[Pixel coordinate grounding data]
★ ★ ★
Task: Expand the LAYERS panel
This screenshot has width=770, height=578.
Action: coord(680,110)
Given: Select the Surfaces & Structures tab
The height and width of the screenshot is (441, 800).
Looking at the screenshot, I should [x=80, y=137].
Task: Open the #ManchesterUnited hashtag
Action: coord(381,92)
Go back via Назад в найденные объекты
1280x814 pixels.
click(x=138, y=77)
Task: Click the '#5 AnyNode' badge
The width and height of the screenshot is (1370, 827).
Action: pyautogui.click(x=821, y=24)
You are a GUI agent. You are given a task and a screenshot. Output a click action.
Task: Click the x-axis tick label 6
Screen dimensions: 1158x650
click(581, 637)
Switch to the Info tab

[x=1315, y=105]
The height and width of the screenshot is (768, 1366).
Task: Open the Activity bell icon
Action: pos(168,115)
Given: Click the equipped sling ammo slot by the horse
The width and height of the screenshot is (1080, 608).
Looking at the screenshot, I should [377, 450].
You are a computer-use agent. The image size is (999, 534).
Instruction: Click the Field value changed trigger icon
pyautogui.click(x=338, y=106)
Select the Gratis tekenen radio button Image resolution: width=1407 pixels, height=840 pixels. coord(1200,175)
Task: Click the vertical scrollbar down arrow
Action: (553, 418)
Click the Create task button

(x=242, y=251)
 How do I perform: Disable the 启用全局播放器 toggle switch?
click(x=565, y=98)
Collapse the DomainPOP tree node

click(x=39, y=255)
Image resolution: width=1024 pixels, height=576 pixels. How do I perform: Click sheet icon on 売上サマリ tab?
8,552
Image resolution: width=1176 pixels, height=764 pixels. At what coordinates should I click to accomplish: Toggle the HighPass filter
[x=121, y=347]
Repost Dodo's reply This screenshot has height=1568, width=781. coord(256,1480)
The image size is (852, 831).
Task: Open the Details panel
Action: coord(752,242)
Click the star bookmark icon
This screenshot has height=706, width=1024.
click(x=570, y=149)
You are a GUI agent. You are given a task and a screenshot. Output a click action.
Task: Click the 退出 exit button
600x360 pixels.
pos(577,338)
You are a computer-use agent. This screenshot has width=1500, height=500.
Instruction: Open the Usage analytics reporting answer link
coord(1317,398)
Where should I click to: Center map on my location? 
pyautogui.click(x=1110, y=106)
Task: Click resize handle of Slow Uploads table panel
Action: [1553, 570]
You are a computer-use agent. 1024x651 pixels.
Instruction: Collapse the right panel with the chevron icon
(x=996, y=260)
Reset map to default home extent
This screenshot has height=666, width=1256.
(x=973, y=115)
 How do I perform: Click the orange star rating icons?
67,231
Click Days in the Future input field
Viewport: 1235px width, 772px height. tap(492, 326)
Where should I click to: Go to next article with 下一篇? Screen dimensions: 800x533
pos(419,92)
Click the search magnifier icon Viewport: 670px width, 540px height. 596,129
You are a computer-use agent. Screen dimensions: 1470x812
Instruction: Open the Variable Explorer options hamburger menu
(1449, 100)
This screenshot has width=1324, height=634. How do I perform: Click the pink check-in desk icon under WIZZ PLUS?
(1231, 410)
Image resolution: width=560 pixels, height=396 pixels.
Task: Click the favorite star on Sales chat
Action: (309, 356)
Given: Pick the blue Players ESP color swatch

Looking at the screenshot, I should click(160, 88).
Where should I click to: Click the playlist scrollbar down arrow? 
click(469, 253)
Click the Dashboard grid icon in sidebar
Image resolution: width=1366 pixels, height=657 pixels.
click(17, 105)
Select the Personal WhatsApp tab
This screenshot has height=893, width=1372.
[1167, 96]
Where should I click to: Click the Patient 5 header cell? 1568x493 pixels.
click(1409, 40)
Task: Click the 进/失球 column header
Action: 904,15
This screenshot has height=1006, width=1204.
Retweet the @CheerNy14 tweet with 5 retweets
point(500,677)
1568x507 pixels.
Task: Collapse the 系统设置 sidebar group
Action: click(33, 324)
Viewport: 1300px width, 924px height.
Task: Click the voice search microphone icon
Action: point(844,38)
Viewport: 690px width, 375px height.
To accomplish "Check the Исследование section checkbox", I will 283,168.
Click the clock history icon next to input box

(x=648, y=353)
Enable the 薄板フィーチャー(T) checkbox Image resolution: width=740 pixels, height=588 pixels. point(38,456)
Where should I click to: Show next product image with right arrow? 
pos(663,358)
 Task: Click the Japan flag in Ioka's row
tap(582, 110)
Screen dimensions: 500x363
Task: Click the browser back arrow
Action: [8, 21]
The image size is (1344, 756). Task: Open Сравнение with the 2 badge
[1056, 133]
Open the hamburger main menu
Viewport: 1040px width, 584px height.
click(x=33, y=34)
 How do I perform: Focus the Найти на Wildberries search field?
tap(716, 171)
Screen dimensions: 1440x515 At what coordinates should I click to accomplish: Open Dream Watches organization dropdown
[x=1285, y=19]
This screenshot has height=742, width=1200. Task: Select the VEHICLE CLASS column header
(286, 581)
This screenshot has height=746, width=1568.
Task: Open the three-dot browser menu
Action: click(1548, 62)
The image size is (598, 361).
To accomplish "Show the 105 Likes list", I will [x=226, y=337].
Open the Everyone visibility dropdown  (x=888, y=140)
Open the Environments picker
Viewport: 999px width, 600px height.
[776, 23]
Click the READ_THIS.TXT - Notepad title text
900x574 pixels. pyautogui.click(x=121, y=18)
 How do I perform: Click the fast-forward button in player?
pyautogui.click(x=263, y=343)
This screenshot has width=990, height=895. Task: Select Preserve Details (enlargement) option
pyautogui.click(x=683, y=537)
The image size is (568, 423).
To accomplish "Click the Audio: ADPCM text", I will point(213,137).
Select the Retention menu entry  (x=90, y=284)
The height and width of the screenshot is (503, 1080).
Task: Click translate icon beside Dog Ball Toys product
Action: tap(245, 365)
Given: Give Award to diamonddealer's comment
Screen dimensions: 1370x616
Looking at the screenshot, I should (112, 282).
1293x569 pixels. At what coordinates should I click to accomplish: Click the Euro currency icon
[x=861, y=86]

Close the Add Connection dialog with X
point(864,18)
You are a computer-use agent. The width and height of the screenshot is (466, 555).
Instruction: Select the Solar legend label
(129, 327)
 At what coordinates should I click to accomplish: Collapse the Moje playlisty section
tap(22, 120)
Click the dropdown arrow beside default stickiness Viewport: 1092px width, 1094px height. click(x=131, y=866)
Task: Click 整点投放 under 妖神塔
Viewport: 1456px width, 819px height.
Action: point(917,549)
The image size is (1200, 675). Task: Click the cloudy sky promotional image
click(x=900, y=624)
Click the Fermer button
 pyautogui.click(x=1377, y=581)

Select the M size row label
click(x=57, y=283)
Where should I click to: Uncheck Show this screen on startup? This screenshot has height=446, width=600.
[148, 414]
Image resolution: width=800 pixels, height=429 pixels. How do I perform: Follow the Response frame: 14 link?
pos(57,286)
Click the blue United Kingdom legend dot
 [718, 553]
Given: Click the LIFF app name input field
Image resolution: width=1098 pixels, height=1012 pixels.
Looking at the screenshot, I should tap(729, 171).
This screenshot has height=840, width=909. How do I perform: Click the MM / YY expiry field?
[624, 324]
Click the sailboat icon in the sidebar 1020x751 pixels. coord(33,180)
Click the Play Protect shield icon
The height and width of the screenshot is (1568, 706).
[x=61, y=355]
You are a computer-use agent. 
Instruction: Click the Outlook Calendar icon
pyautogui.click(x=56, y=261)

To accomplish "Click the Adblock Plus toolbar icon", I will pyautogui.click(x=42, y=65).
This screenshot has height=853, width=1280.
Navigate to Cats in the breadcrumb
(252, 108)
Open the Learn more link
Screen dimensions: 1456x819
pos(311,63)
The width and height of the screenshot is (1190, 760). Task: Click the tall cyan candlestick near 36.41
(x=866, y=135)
★ ★ ★
== How to complete this task ==
Would you please repeat all the entries exactly as written?

== Your response ==
Task: Expand the LAYERS panel
This screenshot has width=770, height=578.
Action: coord(680,110)
Given: Select the Surfaces & Structures tab
The height and width of the screenshot is (441, 800).
Looking at the screenshot, I should [x=80, y=137].
Task: Open the #ManchesterUnited hashtag
Action: coord(381,92)
Go back via Назад в найденные объекты
1280x814 pixels.
click(x=138, y=77)
Task: Click the '#5 AnyNode' badge
The width and height of the screenshot is (1370, 827).
Action: pyautogui.click(x=821, y=24)
You are a GUI agent. You are given a task and a screenshot. Output a click action.
Task: Click the x-axis tick label 6
Screen dimensions: 1158x650
click(581, 637)
Switch to the Info tab

[x=1315, y=105]
The height and width of the screenshot is (768, 1366).
Task: Open the Activity bell icon
Action: pos(168,115)
Given: Click the equipped sling ammo slot by the horse
The width and height of the screenshot is (1080, 608).
Looking at the screenshot, I should [377, 450].
You are a computer-use agent. The image size is (999, 534).
Instruction: Click the Field value changed trigger icon
pyautogui.click(x=338, y=106)
Select the Gratis tekenen radio button Image resolution: width=1407 pixels, height=840 pixels. coord(1200,175)
Task: Click the vertical scrollbar down arrow
Action: (553, 418)
Click the Create task button

(x=242, y=251)
 How do I perform: Disable the 启用全局播放器 toggle switch?
click(x=565, y=98)
Collapse the DomainPOP tree node

click(x=39, y=255)
Image resolution: width=1024 pixels, height=576 pixels. How do I perform: Click sheet icon on 売上サマリ tab?
8,552
Image resolution: width=1176 pixels, height=764 pixels. At what coordinates should I click to accomplish: Toggle the HighPass filter
[x=121, y=347]
Repost Dodo's reply This screenshot has height=1568, width=781. coord(256,1480)
The image size is (852, 831).
Task: Open the Details panel
Action: coord(752,242)
Click the star bookmark icon
This screenshot has height=706, width=1024.
click(x=570, y=149)
You are a GUI agent. You are given a task and a screenshot. Output a click action.
Task: Click the 退出 exit button
600x360 pixels.
pos(577,338)
You are a computer-use agent. This screenshot has width=1500, height=500.
Instruction: Open the Usage analytics reporting answer link
coord(1317,398)
Where should I click to: Center map on my location? 
pyautogui.click(x=1110, y=106)
Task: Click resize handle of Slow Uploads table panel
Action: [1553, 570]
You are a computer-use agent. 1024x651 pixels.
Instruction: Collapse the right panel with the chevron icon
(x=996, y=260)
Reset map to default home extent
This screenshot has height=666, width=1256.
(x=973, y=115)
 How do I perform: Click the orange star rating icons?
67,231
Click Days in the Future input field
Viewport: 1235px width, 772px height. tap(492, 326)
Where should I click to: Go to next article with 下一篇? Screen dimensions: 800x533
pos(419,92)
Click the search magnifier icon Viewport: 670px width, 540px height. 596,129
You are a computer-use agent. Screen dimensions: 1470x812
Instruction: Open the Variable Explorer options hamburger menu
(1449, 100)
This screenshot has width=1324, height=634. How do I perform: Click the pink check-in desk icon under WIZZ PLUS?
(1231, 410)
Image resolution: width=560 pixels, height=396 pixels.
Task: Click the favorite star on Sales chat
Action: (309, 356)
Given: Pick the blue Players ESP color swatch

Looking at the screenshot, I should click(160, 88).
Where should I click to: Click the playlist scrollbar down arrow? 
click(469, 253)
Click the Dashboard grid icon in sidebar
Image resolution: width=1366 pixels, height=657 pixels.
click(17, 105)
Select the Personal WhatsApp tab
This screenshot has height=893, width=1372.
[1167, 96]
Where should I click to: Click the Patient 5 header cell? 1568x493 pixels.
click(1409, 40)
Task: Click the 进/失球 column header
Action: 904,15
This screenshot has height=1006, width=1204.
Retweet the @CheerNy14 tweet with 5 retweets
point(500,677)
1568x507 pixels.
Task: Collapse the 系统设置 sidebar group
Action: click(33, 324)
Viewport: 1300px width, 924px height.
Task: Click the voice search microphone icon
Action: point(844,38)
Viewport: 690px width, 375px height.
To accomplish "Check the Исследование section checkbox", I will 283,168.
Click the clock history icon next to input box

(x=648, y=353)
Enable the 薄板フィーチャー(T) checkbox Image resolution: width=740 pixels, height=588 pixels. point(38,456)
Where should I click to: Show next product image with right arrow? 
pos(663,358)
 Task: Click the Japan flag in Ioka's row
tap(582, 110)
Screen dimensions: 500x363
Task: Click the browser back arrow
Action: [8, 21]
The image size is (1344, 756). Task: Open Сравнение with the 2 badge
[1056, 133]
Open the hamburger main menu
Viewport: 1040px width, 584px height.
click(x=33, y=34)
 How do I perform: Focus the Найти на Wildberries search field?
tap(716, 171)
Screen dimensions: 1440x515 At what coordinates should I click to accomplish: Open Dream Watches organization dropdown
[x=1285, y=19]
This screenshot has height=742, width=1200. Task: Select the VEHICLE CLASS column header
(286, 581)
This screenshot has height=746, width=1568.
Task: Open the three-dot browser menu
Action: click(1548, 62)
The image size is (598, 361).
To accomplish "Show the 105 Likes list", I will [x=226, y=337].
Open the Everyone visibility dropdown  (x=888, y=140)
Open the Environments picker
Viewport: 999px width, 600px height.
[776, 23]
Click the READ_THIS.TXT - Notepad title text
900x574 pixels. pyautogui.click(x=121, y=18)
 How do I perform: Click the fast-forward button in player?
pyautogui.click(x=263, y=343)
This screenshot has width=990, height=895. Task: Select Preserve Details (enlargement) option
pyautogui.click(x=683, y=537)
The image size is (568, 423).
To accomplish "Click the Audio: ADPCM text", I will point(213,137).
Select the Retention menu entry  (x=90, y=284)
The height and width of the screenshot is (503, 1080).
Task: Click translate icon beside Dog Ball Toys product
Action: tap(245, 365)
Given: Give Award to diamonddealer's comment
Screen dimensions: 1370x616
Looking at the screenshot, I should (112, 282).
1293x569 pixels. At what coordinates should I click to accomplish: Click the Euro currency icon
[x=861, y=86]

Close the Add Connection dialog with X
point(864,18)
You are a computer-use agent. The width and height of the screenshot is (466, 555).
Instruction: Select the Solar legend label
(129, 327)
 At what coordinates should I click to accomplish: Collapse the Moje playlisty section
tap(22, 120)
Click the dropdown arrow beside default stickiness Viewport: 1092px width, 1094px height. click(x=131, y=866)
Task: Click 整点投放 under 妖神塔
Viewport: 1456px width, 819px height.
Action: point(917,549)
The image size is (1200, 675). Task: Click the cloudy sky promotional image
click(x=900, y=624)
Click the Fermer button
 pyautogui.click(x=1377, y=581)

Select the M size row label
click(x=57, y=283)
Where should I click to: Uncheck Show this screen on startup? This screenshot has height=446, width=600.
[148, 414]
Image resolution: width=800 pixels, height=429 pixels. How do I perform: Follow the Response frame: 14 link?
pos(57,286)
Click the blue United Kingdom legend dot
 [718, 553]
Given: Click the LIFF app name input field
Image resolution: width=1098 pixels, height=1012 pixels.
Looking at the screenshot, I should tap(729, 171).
This screenshot has height=840, width=909. How do I perform: Click the MM / YY expiry field?
[624, 324]
Click the sailboat icon in the sidebar 1020x751 pixels. coord(33,180)
Click the Play Protect shield icon
The height and width of the screenshot is (1568, 706).
[x=61, y=355]
You are a computer-use agent. 
Instruction: Click the Outlook Calendar icon
pyautogui.click(x=56, y=261)

To accomplish "Click the Adblock Plus toolbar icon", I will pyautogui.click(x=42, y=65).
This screenshot has height=853, width=1280.
Navigate to Cats in the breadcrumb
(252, 108)
Open the Learn more link
Screen dimensions: 1456x819
pos(311,63)
The width and height of the screenshot is (1190, 760). Task: Click the tall cyan candlestick near 36.41
(x=866, y=135)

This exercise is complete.